Tuesday, 2 October 2018
Universal Ballroom (Expo Center)
H. F. R. Erawan, S. Yokoyama, H. Takahashi, and K. Tohji (Tohoku University)
In recent years, the use of solar energy has been rising globally. This is a good trend because solar cells are not only sustainable energy source but also has the flexibility of not needing to be connected to a grid. This means that building solar cells can be highly beneficial especially for people living in rural areas without existing supply of electricity where it is too costly and would take too much time to build a conventional grid system. However, most of the growth of solar cell we have seen this far comes mostly from developed countries (e.g. Japan, USA, and Germany) or quickly developing countries with strong economies (e.g. China and India). It is important that rural areas without existing supply of electricity be electrified by solar energy as well. To achieve electrification of rural areas, it is important that the cost of the solar cell is brought further down to make it more accessible. In this study, we will approach the production of CZTS (copper zinc tin sulfide) solar cells with a new method that can make it more efficient and cheap. CZTS solar cells are very cheap solar cells that uses only abundant and non-toxic materials. Currently, CZTS is deposited on top of a molybdenum film sputtered on glass. This step has the issue of the need of sputtering, which requires a high amount of energy. Here we propose the replacement of glass and molybdenum by copper substrate. The copper substrate could function as the structural support (replacing glass), the conductor (replacing molybdenum), and copper source for CZTS formation.

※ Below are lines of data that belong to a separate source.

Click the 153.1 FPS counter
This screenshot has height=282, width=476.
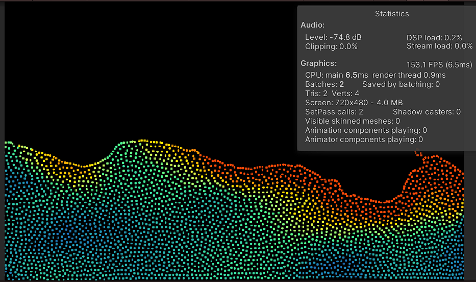point(439,65)
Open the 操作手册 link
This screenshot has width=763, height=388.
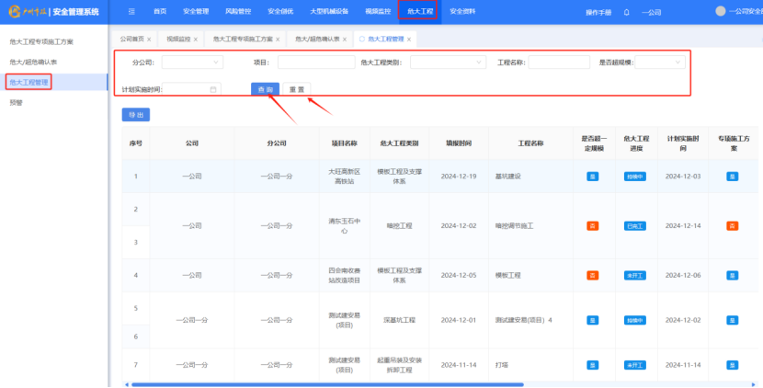click(598, 12)
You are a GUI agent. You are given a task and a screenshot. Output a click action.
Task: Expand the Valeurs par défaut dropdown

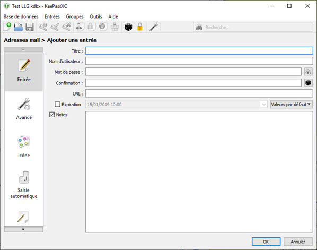point(291,105)
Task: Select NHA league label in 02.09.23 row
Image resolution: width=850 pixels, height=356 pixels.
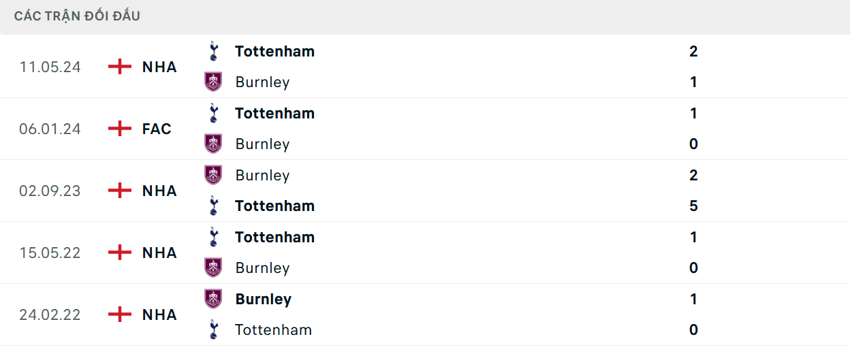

To understand CZTS formation on a copper substrate, first, tin and zinc were deposited on top of a copper substrate by electroplating. After the deposition, the substrate was then heated in an oven with some sulfur source in nitrogen atmosphere at various temperatures and time (this process is called sulfurization). The sulfur would evaporate and react with the copper substrate deposited with tin and zinc. The phase change of the samples were studied to understand the reaction that happened during the sulfurization process to help understand how to grow CZTS by this method. An issue is that the excessive amount of sulfur available during the high temperature reactions reacts with the whole copper substrate turning it into copper sulfide. To prevent the formation of copper sulfide, some modification to the standard sulfurization process are necessary. CZTS can be obtained by reaction of copper sulfide (CuS), zinc sulfide (ZnS), and (SnS). Since SnS can evaporate at lower temperature, a copper substrate with zinc plating on it, that has been sulfurized at lower temperature could be reacted at higher temperature with an SnS source that will provide the tin for CZTS formation. This method has the advantage not having excessive amount of sulfur at high temperature that can convert the whole copper substrate.